Australia Considers Exporting Camel Meat

April 26, 2011

An Egyptian businessman wants to open a slaughterhouse in rural Southern Australia that could turn 100,000 camels a year into a lucrative, exotic meat option. Whereas so many of us see camels as humped, peaceful creatures, Magdy el Ashram and many other Australians see them as pests and potential protein sources.

Camels first came to Australia from India as a source of transportation around 1840. At a certain point, some of the animals escaped or were released (the history books aren't particularly in agreement). With no natural predators, the feral camel population spiked by an average of 10 percent annually. There are currently well over 1 million camels in the Australian outback and the species can double its population in just 9 years.

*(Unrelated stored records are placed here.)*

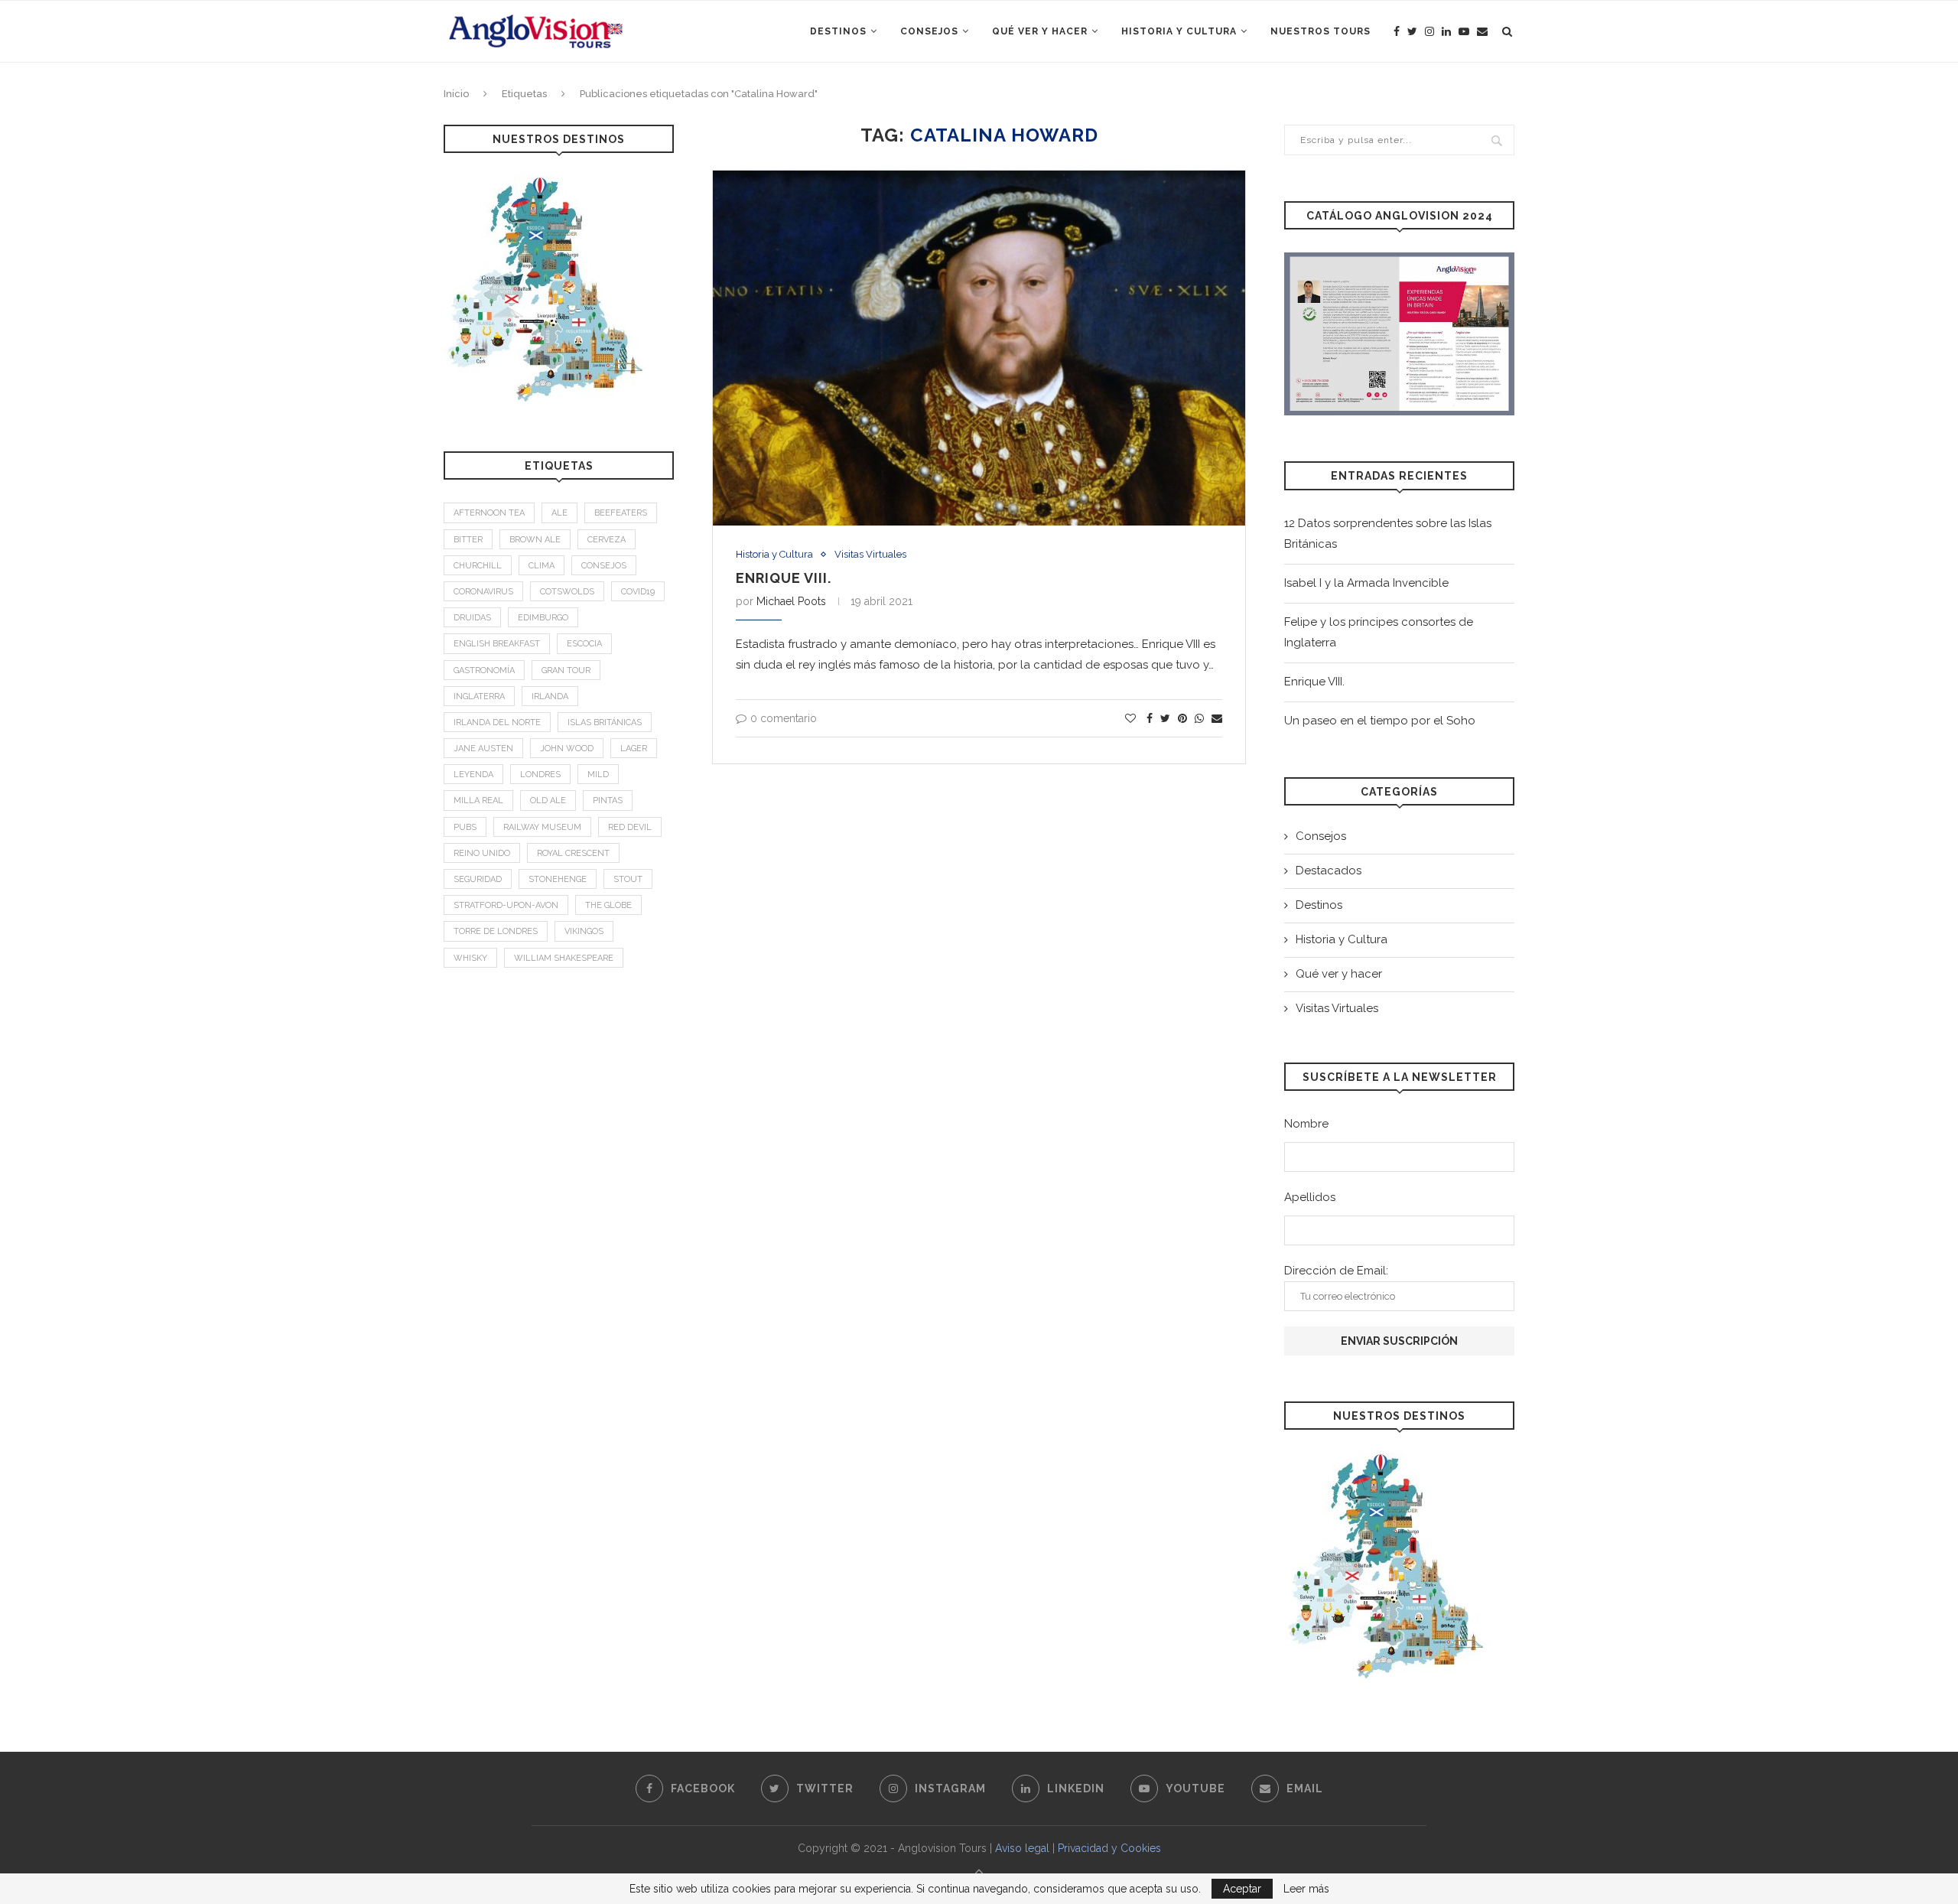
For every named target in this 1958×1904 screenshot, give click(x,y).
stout (627, 879)
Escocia (584, 644)
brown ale (535, 540)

Until now. If el Ashram has his way, a slaughterhouse would process the animals according to Muslim tradition and their meat would be exported to the Middle East. In that region, the animal's lean meat is prized as a food source. Many consider it far superior to beef.

"Camel meat is much better than beef...it's the lesser fat than all the meat kingdom. If you put beef, mutton, kangaroo, emu, any meat, then camel meat will be the lesser fat than all of them," el Ashram told Reuters.

Many Middle Easterners consider Australian camel meat to be some of the best in the world. If el Ashram's plan goes forward, more than 14,000 tons of meat would be sent to the Middle East at a value of around $27 million. Currently, Australia only slaughters around 3,000 camels annually.

Would you eat camel meat? Do you think it will catch on in other parts of the world?